何故か来た時から……いや、来る前から笑いを堪えていた。
「何がおかしい?」
紫希はいらいらしながら問う。
「いや、な。………この私を………くくく……呼び出すとは………くはっ、は、もう駄目だ!ふはっ…ははははは……」
…………何がおかしいんだ。
色男が涙を滲ませながら腹を抱えて笑っている。
ファラナは戸惑い、ルクロディウスと紫希を交互に見る。
レキはそんな三人をにこにこと見ている。
「………まだ、聞いてない事がある。私を妖魔にした訳は何?《宝石持ち》だから?」
苛立ちを隠さずに話す紫希に、ルクロディウスはまだ笑いが収まらない様だがはっきりと答えた。

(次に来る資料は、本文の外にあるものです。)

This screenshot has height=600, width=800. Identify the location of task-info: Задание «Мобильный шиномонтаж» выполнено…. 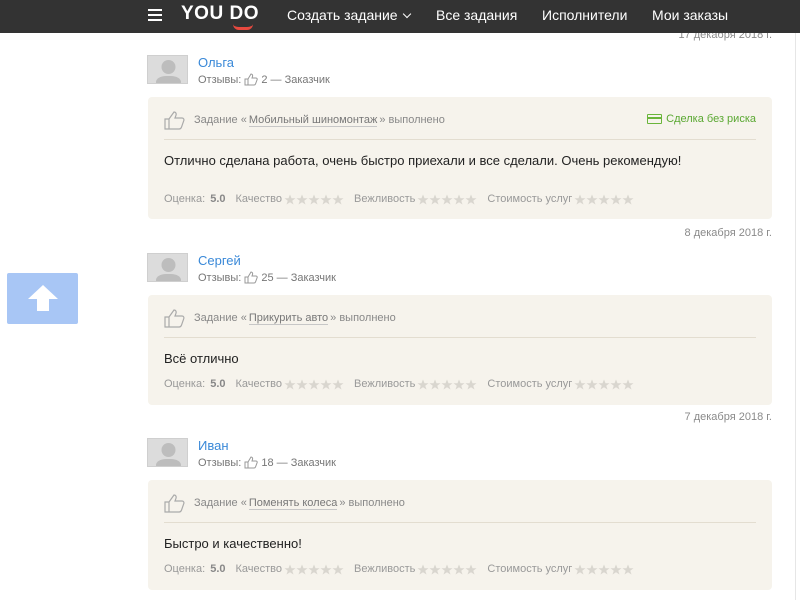
(460, 120).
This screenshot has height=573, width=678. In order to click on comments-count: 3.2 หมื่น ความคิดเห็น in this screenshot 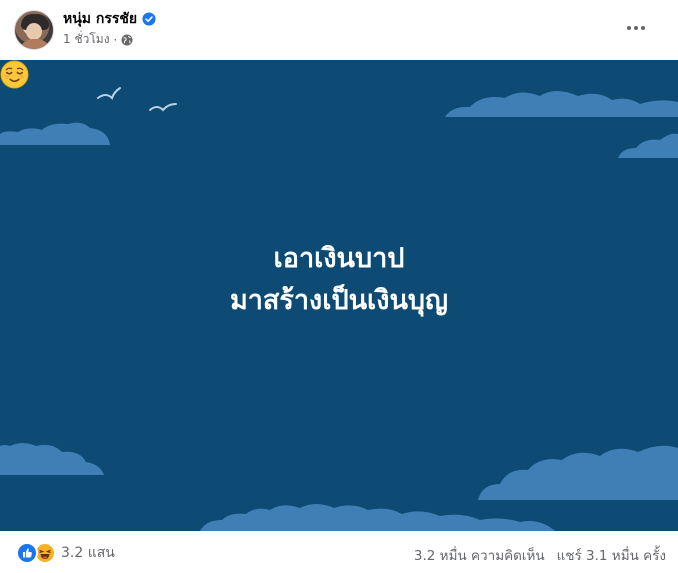, I will do `click(480, 555)`.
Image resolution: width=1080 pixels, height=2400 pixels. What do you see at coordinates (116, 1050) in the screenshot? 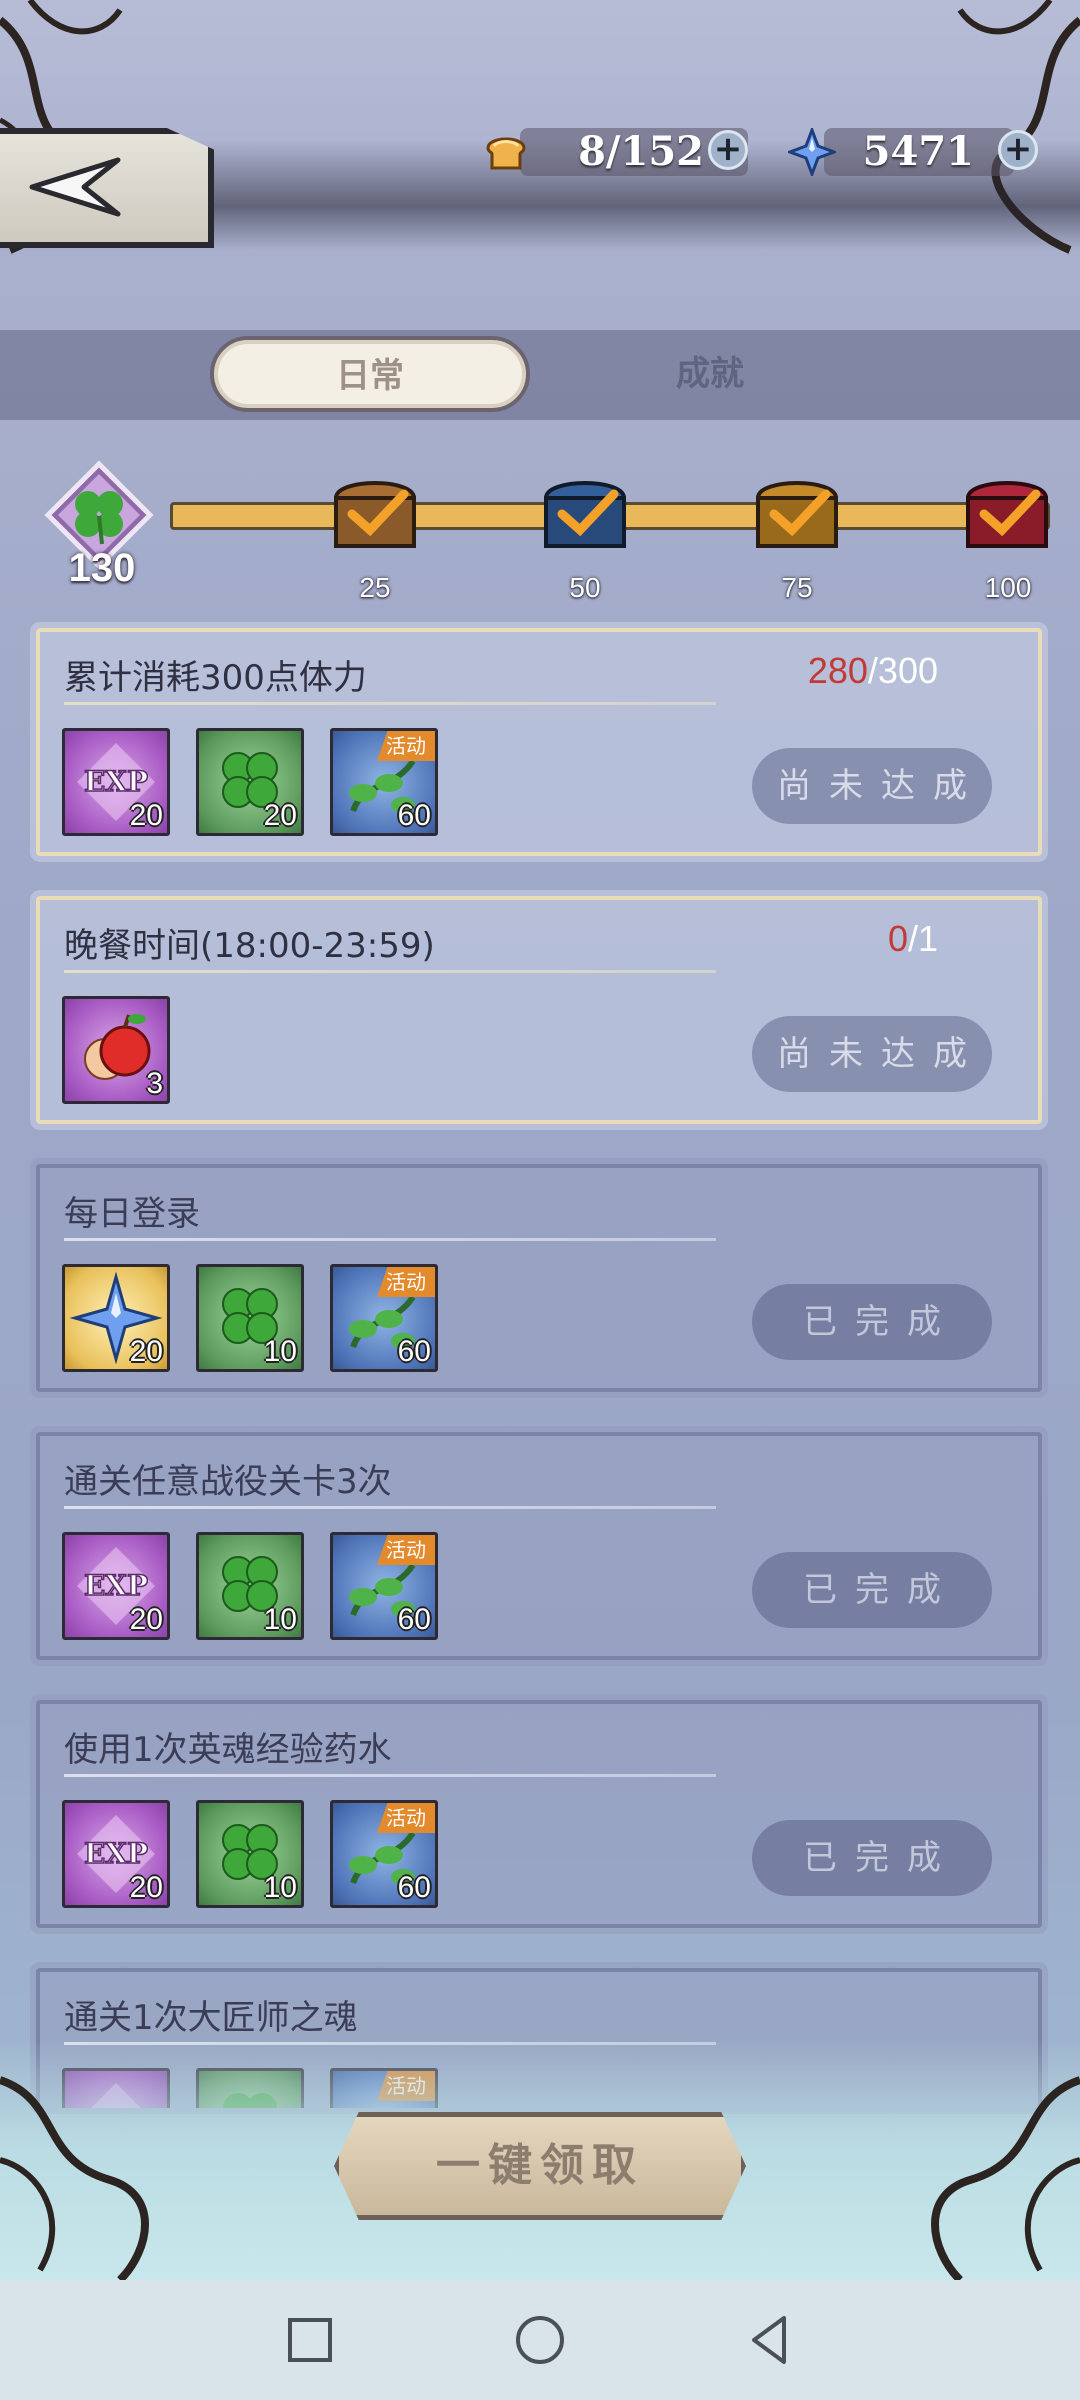
I see `apple-reward: 3` at bounding box center [116, 1050].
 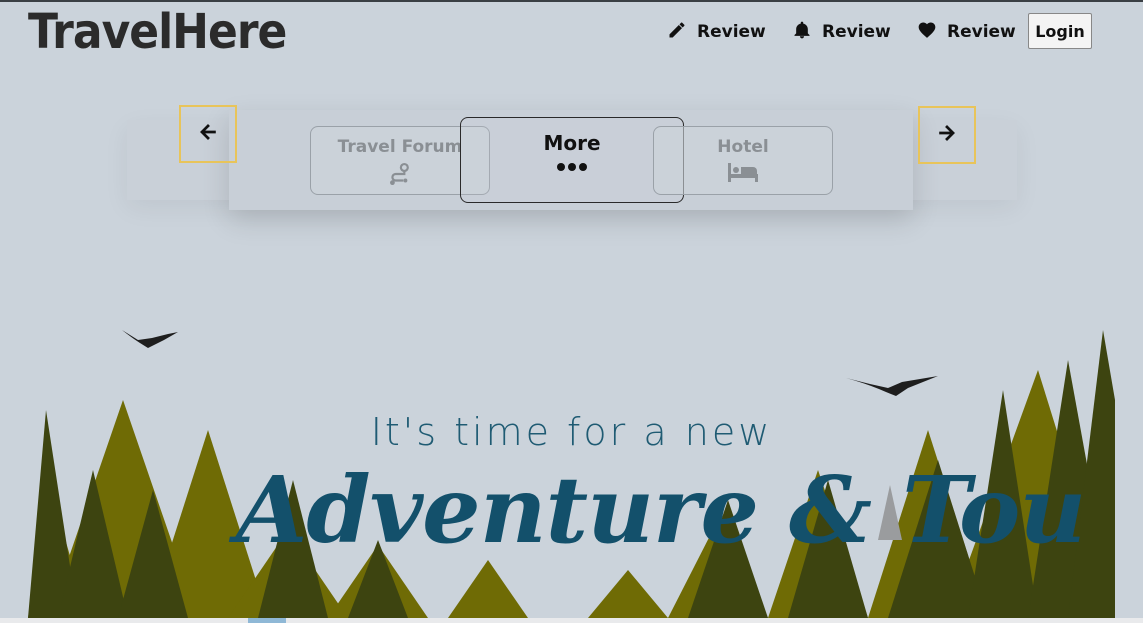 I want to click on hero-headline: Adventure & Tou, so click(x=661, y=510).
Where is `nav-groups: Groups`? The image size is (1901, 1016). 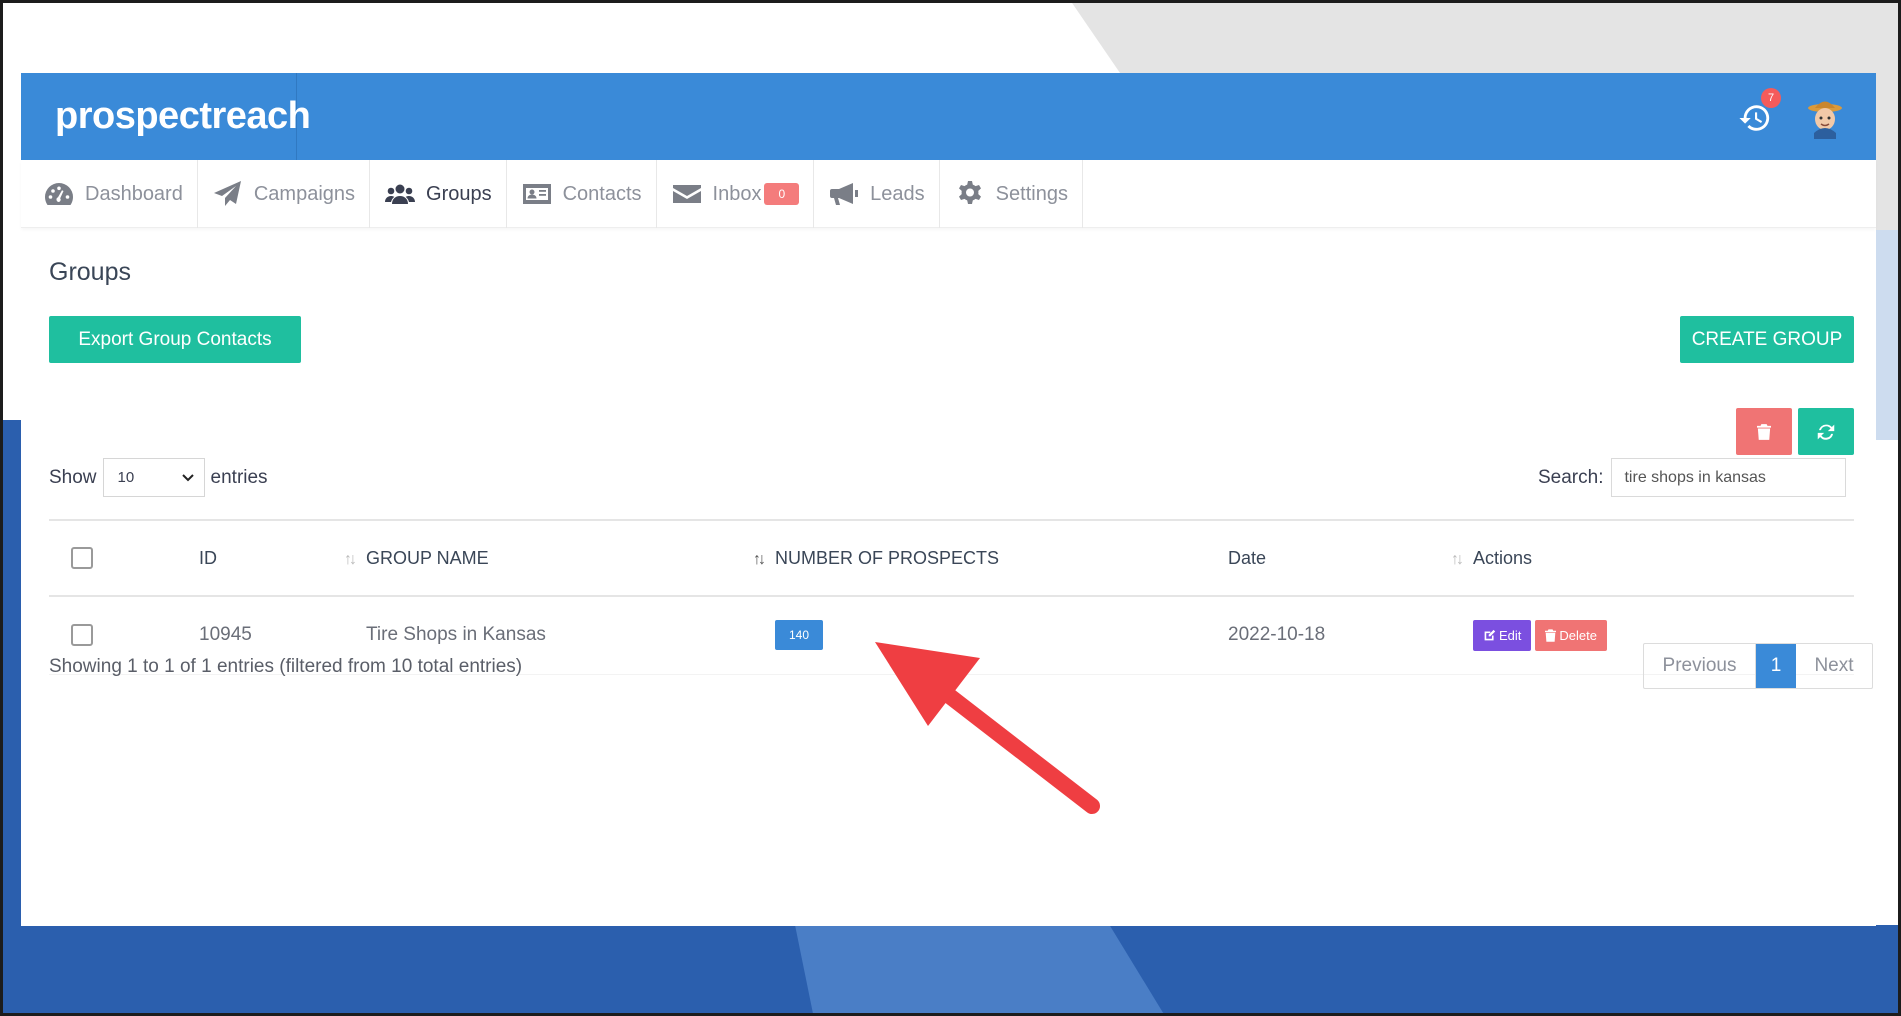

「ふふ…いや、《宝石持ち》は確かに珍しいが、それだけでわざわざお前を妖魔にはしない。お前…シキと言ったか。シキ、これはもう決定事項だ。お前は私の娘となった。お前は私の跡を継ぎ、妖魔の主となるのだ」
にこやかにとんでもない事を言う。
「は…あ、主って……さっきも聞いたけど妖魔の中の主って事だったのか?と言うことは、お前が妖魔の今の主?跡を継ぐ…私が?どうしてそうなる!」
訳が分からない。混乱している。多分今私が言った台詞はめちゃくちゃだろう。だが正直脳がうまく働かない。